ASSIGNED TASK
The answer is to be the lines below that lie between the line holding "Task: Click the circular" and the line holding "Task: Click the crown", inclusive, transcribed exactly and free of pictures.

(RECORDS PROVIDED Opens)

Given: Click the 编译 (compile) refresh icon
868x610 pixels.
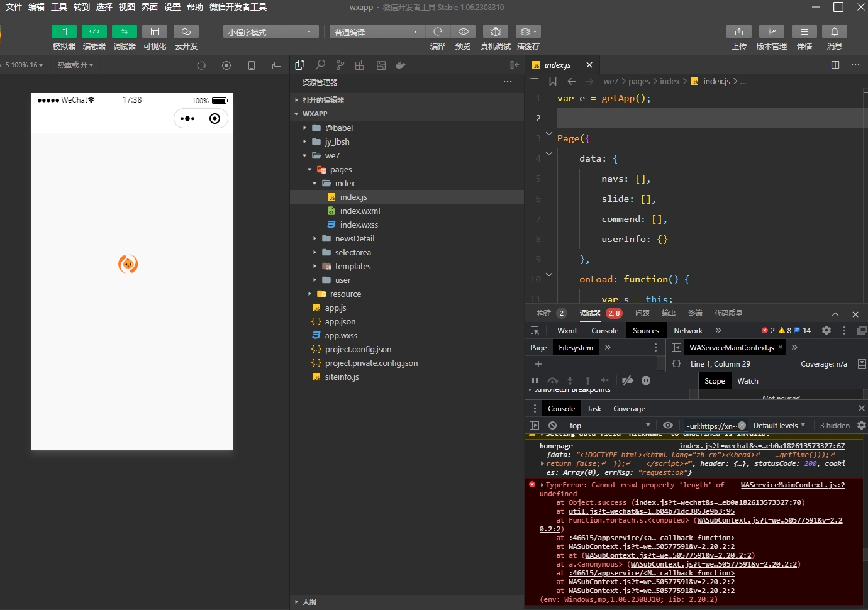Looking at the screenshot, I should [438, 31].
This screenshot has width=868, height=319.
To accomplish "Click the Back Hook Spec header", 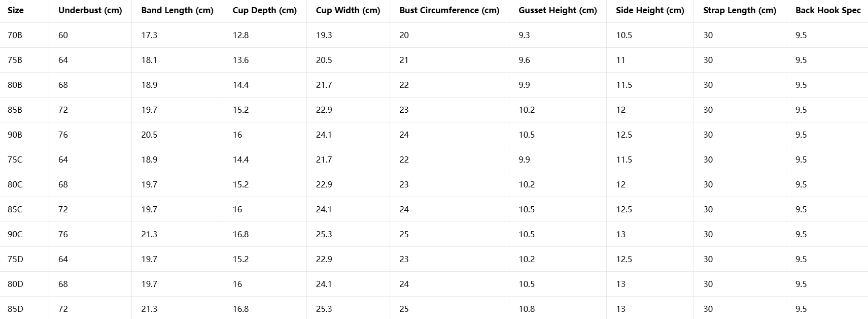I will point(828,10).
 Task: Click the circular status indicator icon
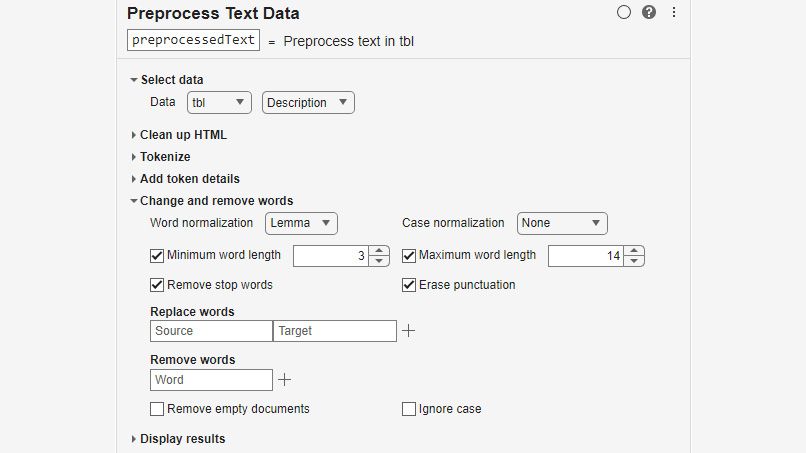[624, 13]
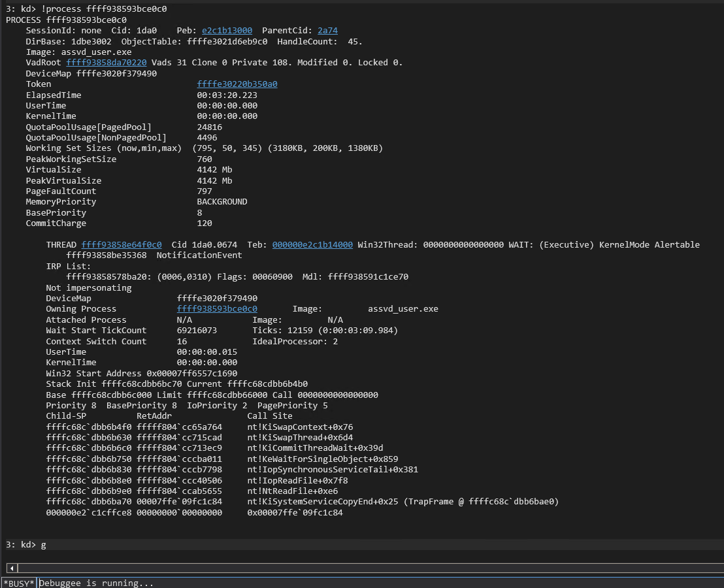Screen dimensions: 724x588
Task: Click the Image: assvd_user.exe process line
Action: [x=78, y=52]
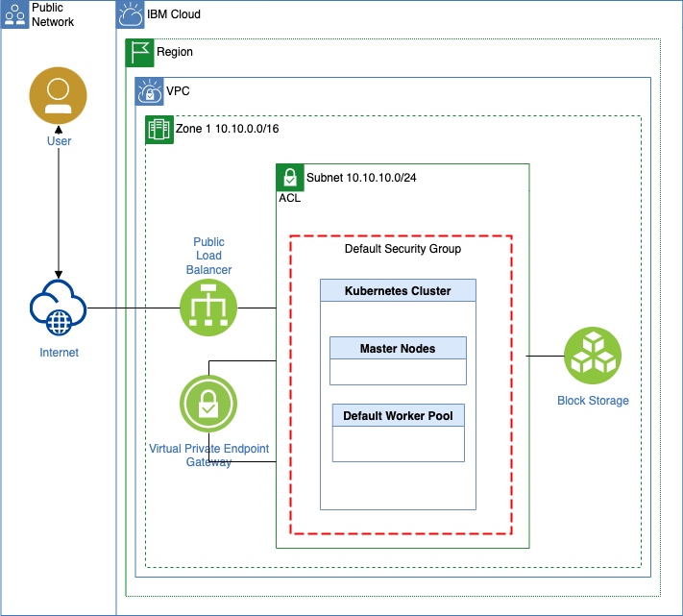
Task: Click the Zone 1 server icon
Action: point(159,130)
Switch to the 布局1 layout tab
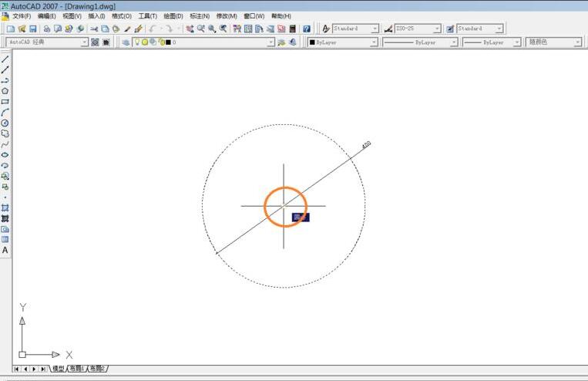This screenshot has width=588, height=381. 77,369
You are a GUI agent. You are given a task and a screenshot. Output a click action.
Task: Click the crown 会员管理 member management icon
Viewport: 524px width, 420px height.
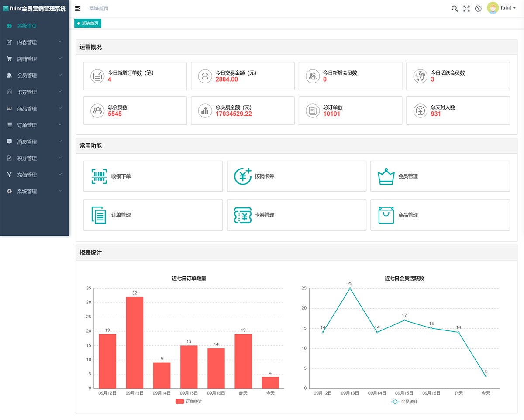[x=386, y=176]
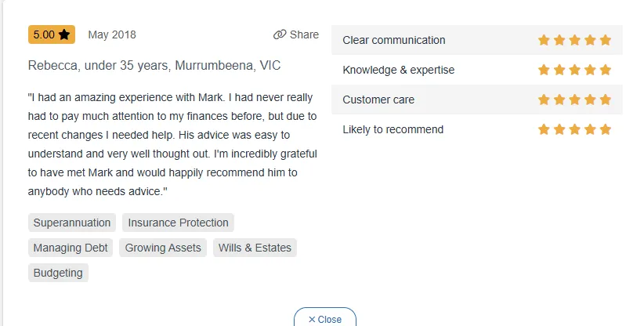The height and width of the screenshot is (326, 644).
Task: Click the May 2018 review date
Action: 112,34
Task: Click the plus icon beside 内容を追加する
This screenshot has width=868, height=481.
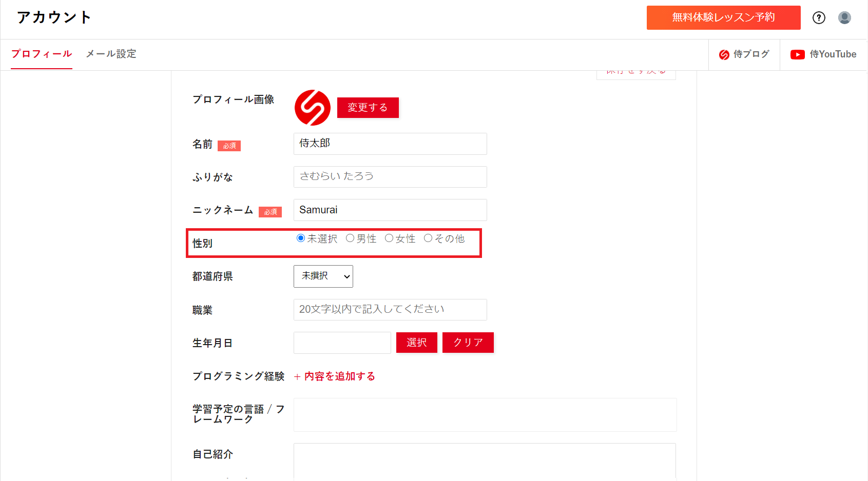Action: [297, 377]
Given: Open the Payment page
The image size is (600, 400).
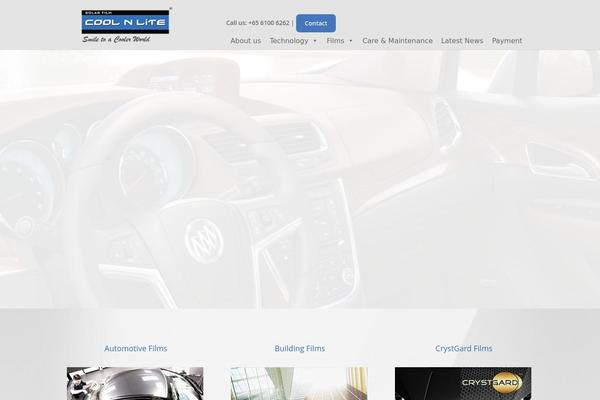Looking at the screenshot, I should click(x=507, y=41).
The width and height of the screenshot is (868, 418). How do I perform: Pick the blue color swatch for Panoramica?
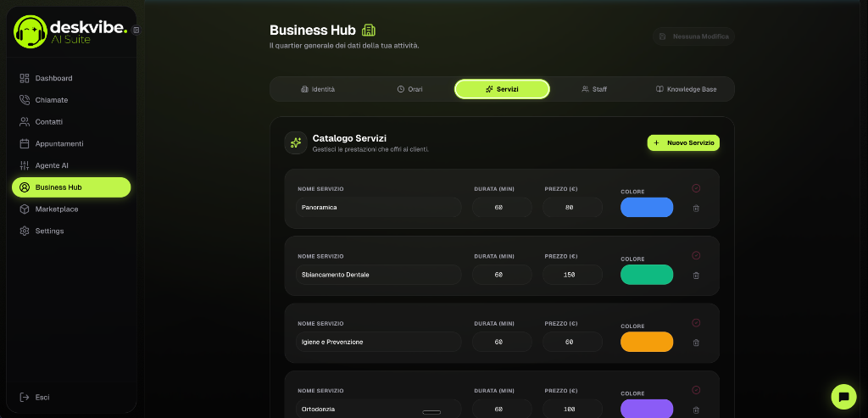[646, 208]
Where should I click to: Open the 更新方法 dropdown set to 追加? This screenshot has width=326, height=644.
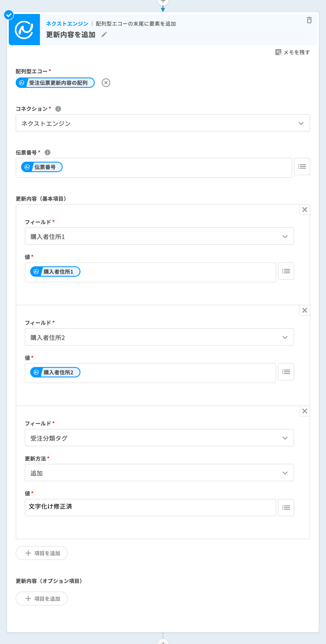pyautogui.click(x=159, y=473)
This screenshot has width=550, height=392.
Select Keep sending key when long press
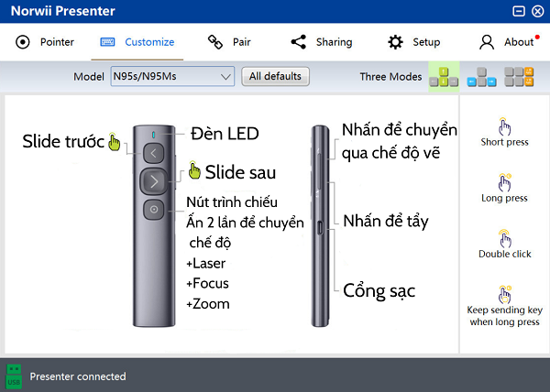[504, 295]
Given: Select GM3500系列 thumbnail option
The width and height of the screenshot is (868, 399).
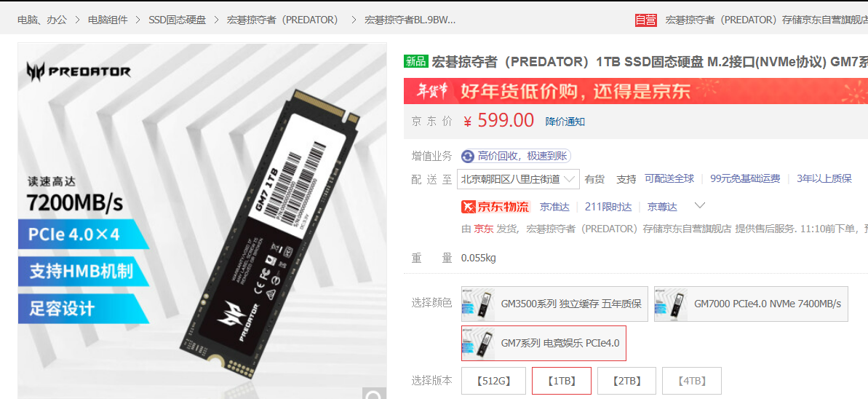Looking at the screenshot, I should point(553,304).
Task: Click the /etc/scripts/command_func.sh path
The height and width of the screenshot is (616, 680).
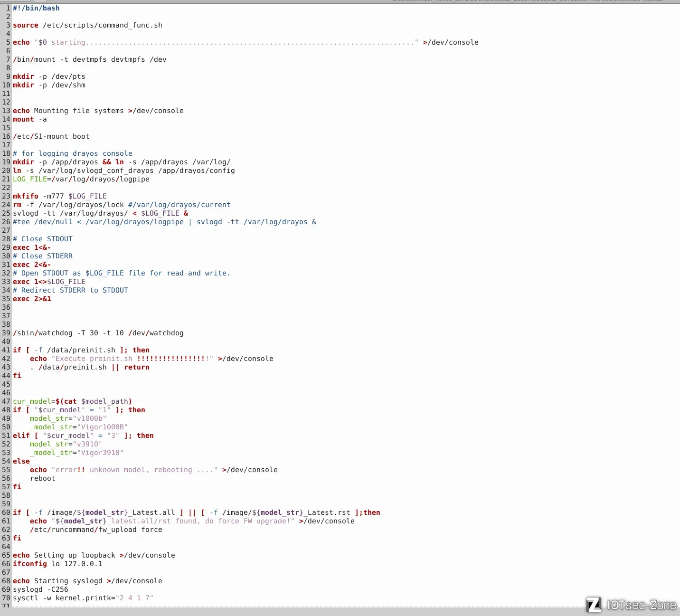Action: coord(102,25)

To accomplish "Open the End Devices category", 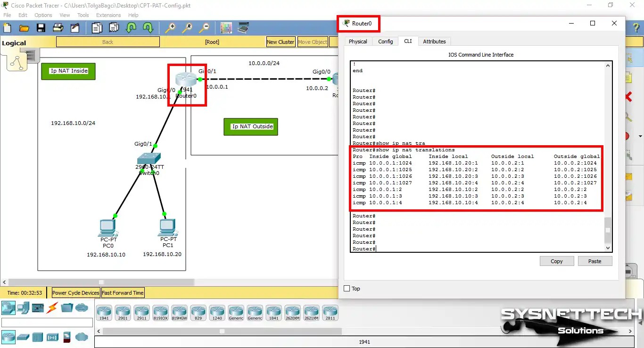I will (x=22, y=307).
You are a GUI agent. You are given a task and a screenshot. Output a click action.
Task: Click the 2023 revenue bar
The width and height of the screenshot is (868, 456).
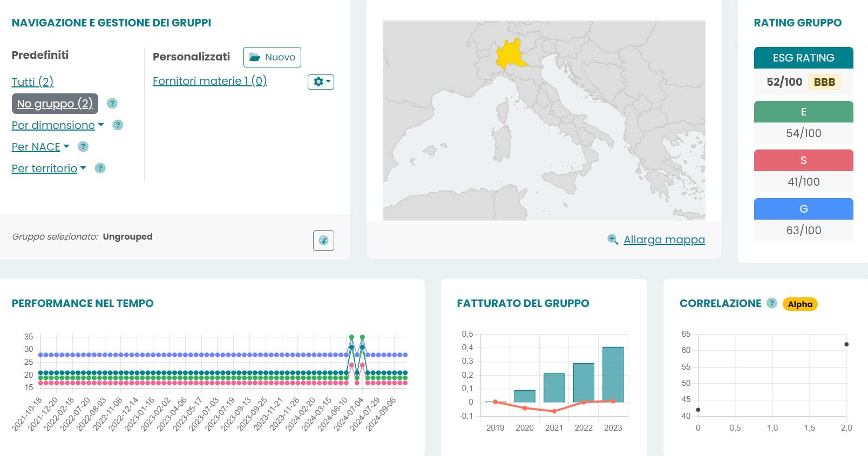coord(613,375)
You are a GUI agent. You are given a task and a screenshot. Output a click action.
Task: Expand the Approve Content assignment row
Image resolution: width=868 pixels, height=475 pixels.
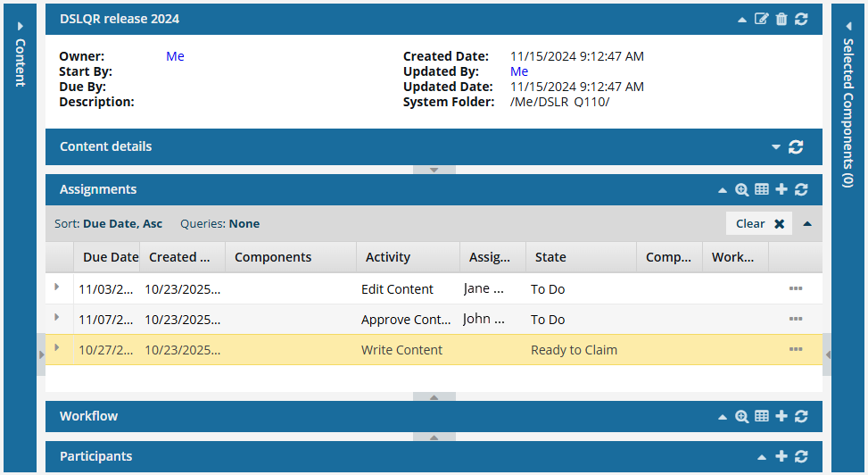pos(57,318)
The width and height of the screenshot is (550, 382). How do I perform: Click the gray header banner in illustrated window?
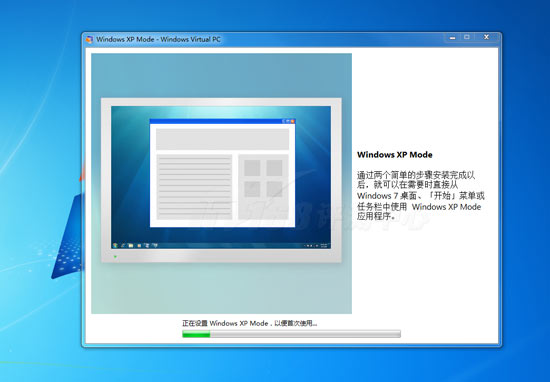[x=222, y=139]

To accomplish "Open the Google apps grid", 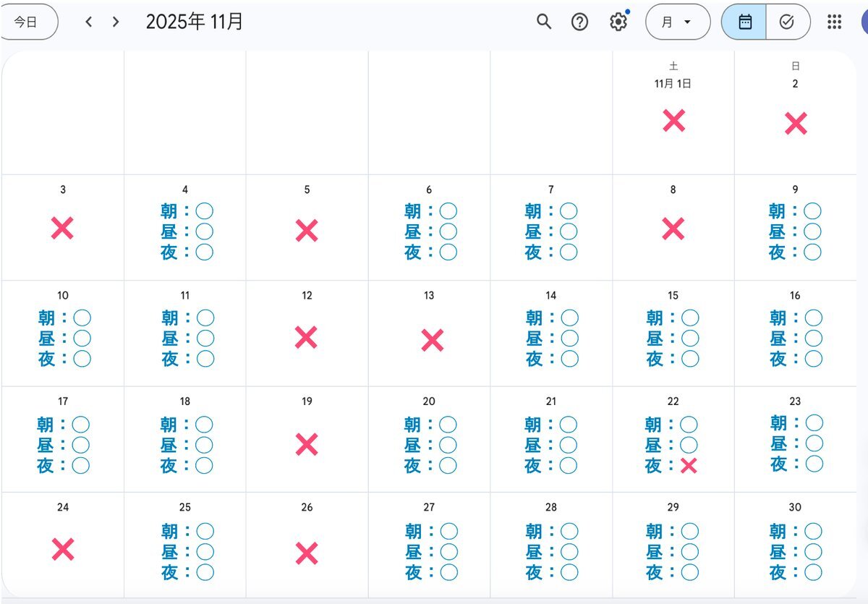I will coord(834,22).
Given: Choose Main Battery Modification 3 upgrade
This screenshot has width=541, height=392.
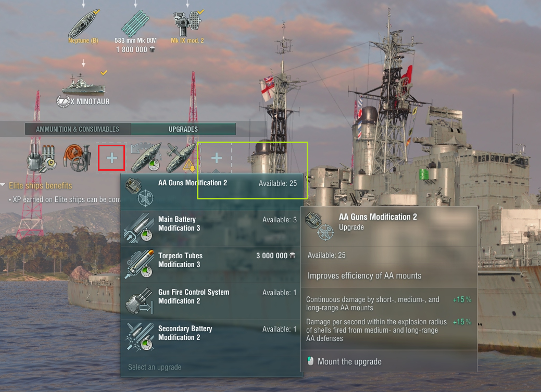Looking at the screenshot, I should [x=211, y=228].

(RECORDS PROVIDED Closes)

ANSWER TO THIS PROBLEM
 Task: Click the circular status indicator icon
[624, 13]
Screen dimensions: 724x588
Task: Click the Image: assvd_user.exe process line
Action: [x=78, y=52]
Task: Click the Zone 1 server icon
Action: point(159,130)
Switch to the 布局1 layout tab
This screenshot has width=588, height=381. 77,369
You are a GUI agent. You are given a task and a screenshot. Output a click action.
Task: Click the crown 会员管理 member management icon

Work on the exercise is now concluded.